- _Direction_: Gather every line of the data below that contains the string "screenshot". Case counts.

+++

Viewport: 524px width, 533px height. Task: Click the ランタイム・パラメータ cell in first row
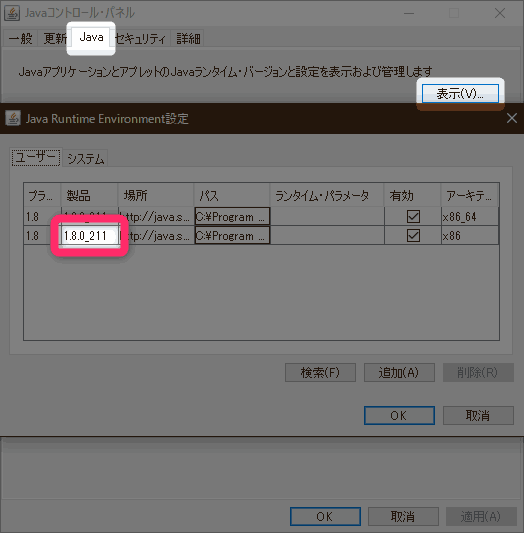coord(327,216)
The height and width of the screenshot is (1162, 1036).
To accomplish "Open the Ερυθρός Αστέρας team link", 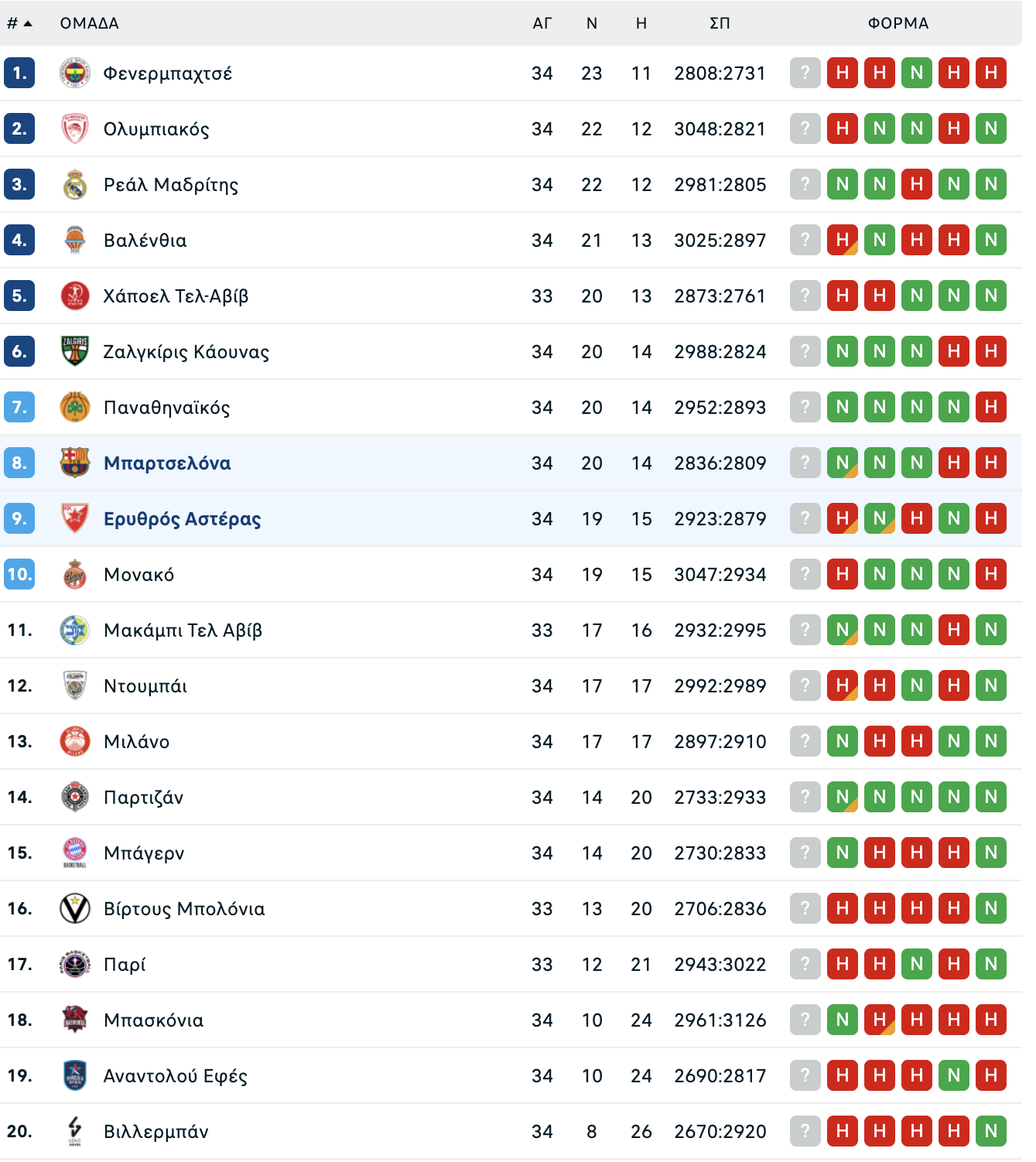I will (x=183, y=519).
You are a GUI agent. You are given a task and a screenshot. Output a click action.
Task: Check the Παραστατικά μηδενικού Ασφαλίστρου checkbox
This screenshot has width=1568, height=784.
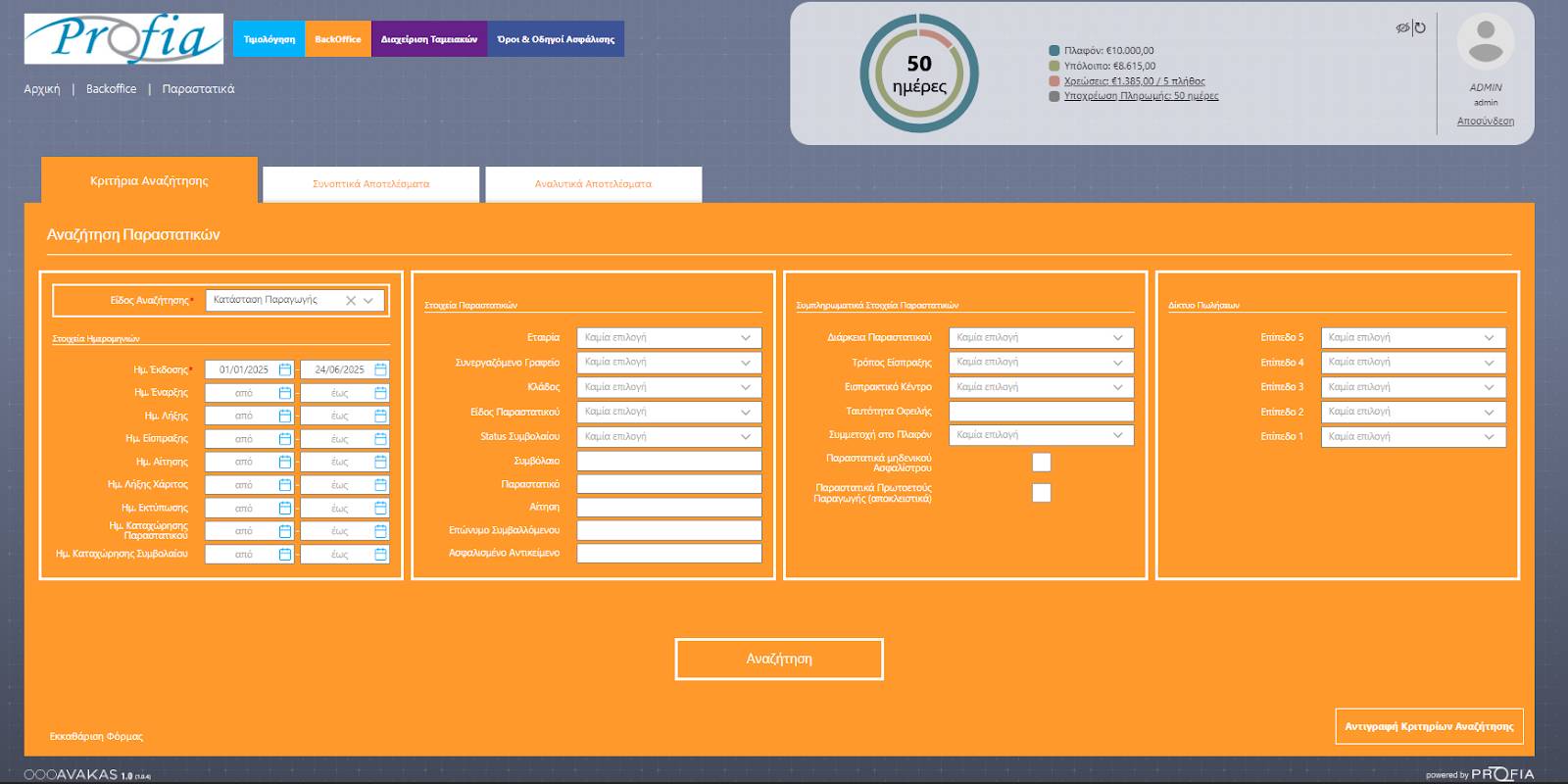click(x=1041, y=463)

+++

- _Result of the exercise_:
The height and width of the screenshot is (1162, 1036).
You are a GUI agent. You are given a task and a screenshot. Output a click action.
This screenshot has width=1568, height=784.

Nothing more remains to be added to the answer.